El nacionalismo —también llamado patriotismo para adelgazarlo de barbarie— es la plaga destructiva de nuestras sociedades, la religión política por la que una mayoría electoral busca la redención colectiva amparada en narrativas historicistas de grandeza. Sucedió también en las elecciones catalanas: ganaron las banderas.

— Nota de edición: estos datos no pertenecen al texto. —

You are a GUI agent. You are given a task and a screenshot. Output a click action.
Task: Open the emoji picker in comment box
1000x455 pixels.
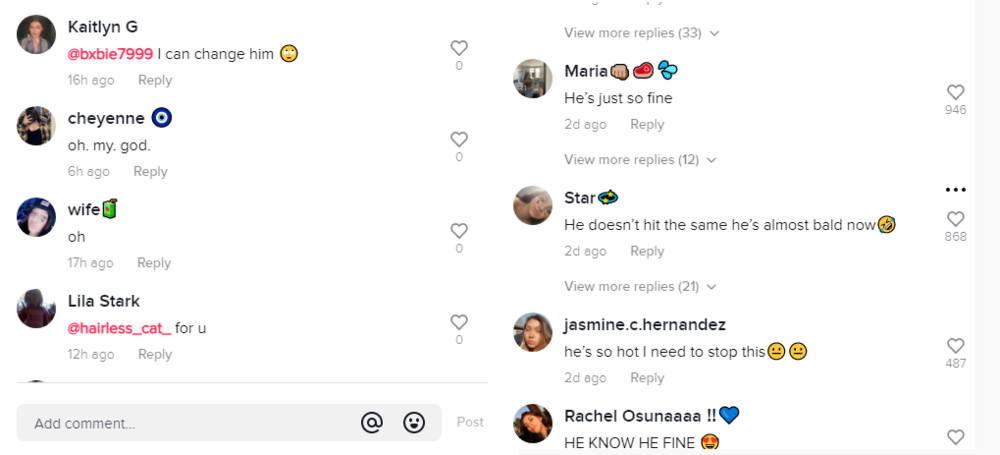pos(414,422)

El nacionalismo es un movimiento insaciable, nunca se siente satisfecho, siempre habrá más plazas que inundar de banderas, más calles que nombrar con héroes nacionales, más traidores a los que expulsar de su territorio sagrado y, en un estadio de exaltación superior, pero nada lejano, la cima del patriota, el sacrifico por la nación, la entrega de la vida, como siguen conmemorando todos los países del mundo en piras que arden en recuerdo de los que murieron por la patria.

La nación exige la vida de sus miembros. El problema es que nunca está satisfecha y exige más sangre, banderas más grandes, más espacio, más nosotros, más “a por ellos”, más rituales, más creyentes. Los pirómanos que han inundado de banderas y proclamas cuarteleras nuestras calles —por supuesto, también las catalanas, pese a su halo de modernidad democrática, hemos comprobado en las últimas jornadas las infinitas vueltas que pueden dar las banderas para cubrir, en nombre de un fin supremo, la miseria y el descontento social— han alimentado, quizá inconscientemente, a un monstruo titánico con un poder destructivo inconmensurable y que en el nombre sacrosanto de la nación y sus símbolos pretende imponer, bien por el miedo, bien por la socialización y las expectativas regeneradoras, una España perfecta en la que no cabemos.

Nadie puede saber hasta dónde llegarán las fauces hambrientas de este monstruo, aunque Gil de Biedma ya vaticinó con amargura que “de todas las historias de la Historia / sin duda la más triste es la de España / porque termina mal. Como si el hombre, / harto ya de luchar con sus demonios, / decidiese encargarles el gobierno / y la administración de su pobreza”.